Telle est, je crois, l’autre raison, et la principale, en mesure d’expliquer la non-réception de Genèse de la société québécoise. Car c’est bien connu : toute psychanalyse rencontre chez le patient, ou l’analysant, des résistances, qui se révèlent d’ailleurs assez souvent insurmontables. Dans le cas de la société québécoise, le patient n’est autre qu’elle-même et, plus spécifiquement, ses intellectuels, qui s’en veulent les porte-parole. À quoi ceux-ci ont-ils, inconsciemment, résisté ? À la genèse elle-même, dont Dumont reconstitue minutieusement les étapes. Plus nettement encore, à l’inconscient refoulé qu’il débusque en montrant la « persistance de l’ancien sous les revêtements du nouveau », c’est-à-dire « le poids de l’héritage », avec tous les effets funestes que ce poids impondérable implique pour le présent, car il y a un « prix à payer pour la survivance ». Bref, le silence poli qui fut réservé à Genèse de la société québécoise de la part de ceux et celles à qui il s’adressait, trouve son motif essentiel et inavouable dans la volonté d’échapper à la réalité, à cette « dure réalité » (pour parler comme Freud) que le livre de Dumont mettait à nu.

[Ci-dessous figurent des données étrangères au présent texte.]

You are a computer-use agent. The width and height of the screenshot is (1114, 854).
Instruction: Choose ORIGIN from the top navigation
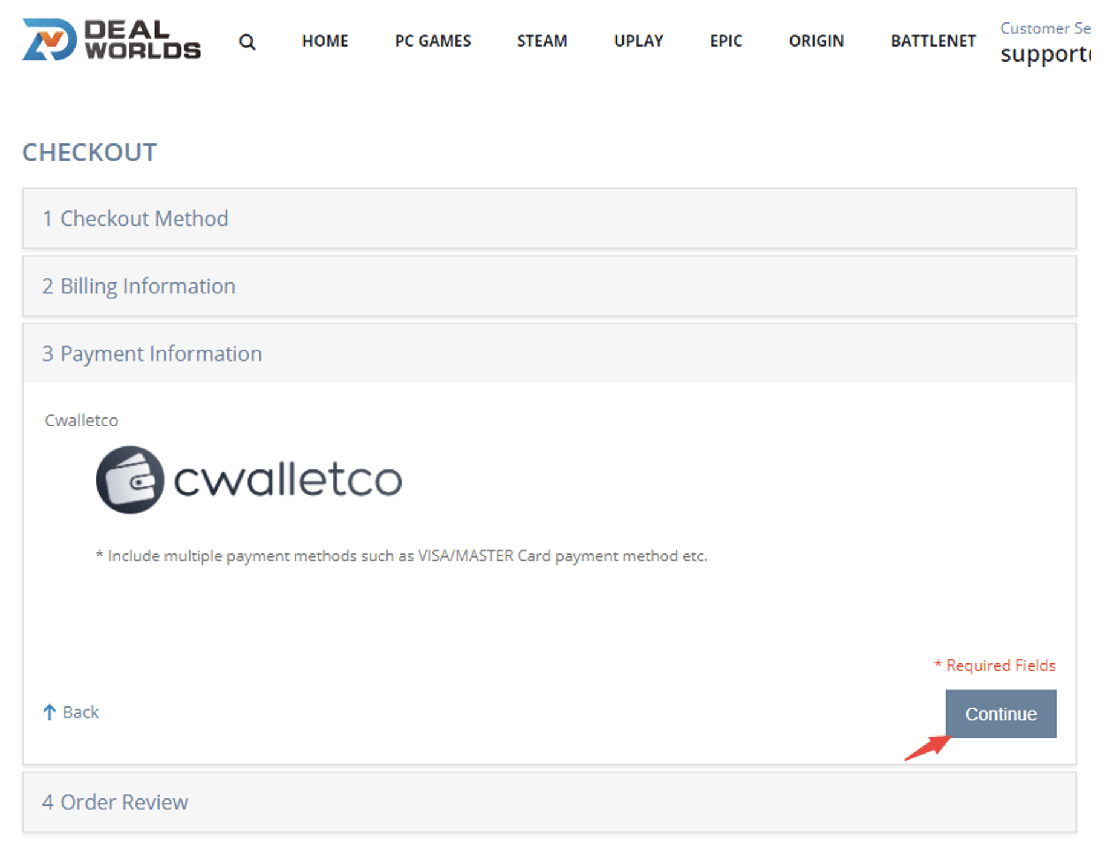[x=816, y=41]
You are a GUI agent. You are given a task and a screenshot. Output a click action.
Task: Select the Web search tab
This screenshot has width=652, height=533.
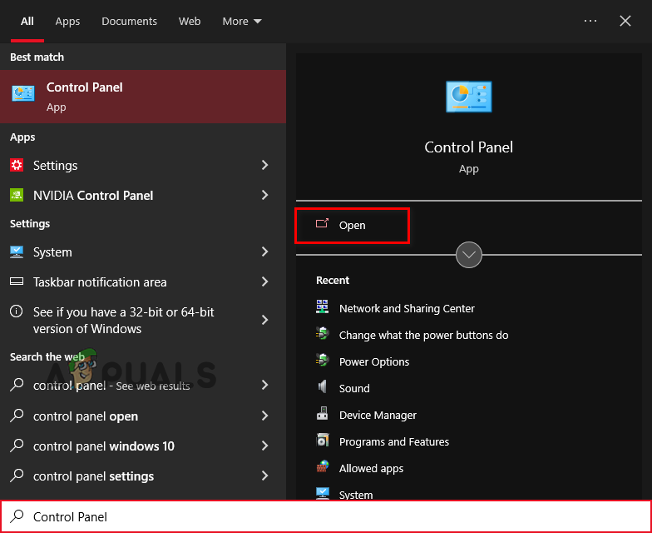point(190,21)
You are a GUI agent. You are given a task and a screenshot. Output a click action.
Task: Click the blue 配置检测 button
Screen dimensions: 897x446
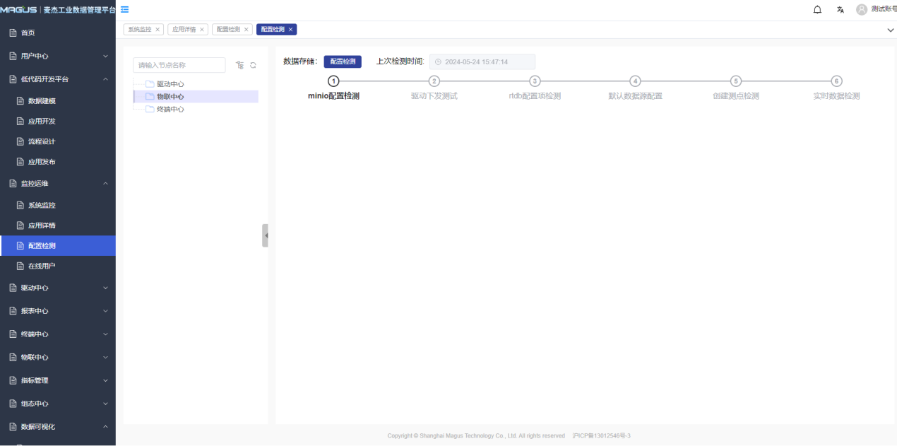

Mais, objectera-t-on, cette réalité-là, celle de la survivance canadienne-française, n’est-elle pas révolue ? Ne sommes-nous pas sortis une fois pour toutes de la survivance ? Le procès de l’Église et des élites traditionnelles n’a-t-il pas été instruit il y a plusieurs décennies et celles-ci ne furent-elles pas condamnées sans appel ? Mais ce que Dumont n’a jamais cessé de répéter pendant quarante ans, c’est que le passé n’est jamais mort, et qu’il est même d’autant plus agissant que l’on s’acharne à l’occulter. Ainsi continue-t-il secrètement d’intervenir, et de plus en plus, dans une société québécoise poussée dans les derniers retranchements de sa survivance soixante ans après le déclenchement de sa révolution tranquille, laquelle fut aussi nécessaire que périlleuse.

Une question demeure : à travers Genèse de la société québécoise, Dumont ne s’est-il pas fait néanmoins historien du Québec ? Il me semble que oui, mais non pas au sens « scientifique » que revêt de nos jours la discipline historique. Dumont fut historien comme l’avait été avant lui, mutatis mutandis, François-Xavier Garneau ou encore Jules Michelet, voire Lucien Febvre. Il leur ressemble en ceci que sa genèse de la société québécoise ne se préoccupe pas tant de la genèse elle-même, aussi indispensable fût-elle, que de la mémoire. C’est, à mon avis, ce qu’il faut retenir de ce passage tiré de la conclusion :

Confortablement installé dans les savoirs et les préjugés de son époque, rien n’est plus aisé que de faire comparaître les défunts devant le tribunal de l’histoire […] Je suis persuadé, pour ma part, que le métier d’historien ou de sociologue relève d’une autre urgence : celle de comprendre et, si possible, d’expliquer. Il commande de prendre une distance, de faire soigneusement la part de l’esprit critique ; il n’exclut pas pour autant la complicité avec les gens d’autrefois, l’effort pour nous réapproprier quelque chose afin de rendre un peu intelligible ce qu’ils ont vécu.

N’est-ce pas cette complicité qui nous aura manqué depuis un demi-siècle ? En elle, au creux de notre mémoire collective, se trouve peut-être le commencement de cette « redécouverte de notre identité profonde », à laquelle, courageusement et lucidement, Fernand Dumont a voulu contribuer en écrivant Genèse de la société québécoise.

 

* Serge Cantin est l’auteur de La distance et la mémoire, essai d’interprétation de l’œuvre de Fernand Dumont, Québec, PUL, 2019.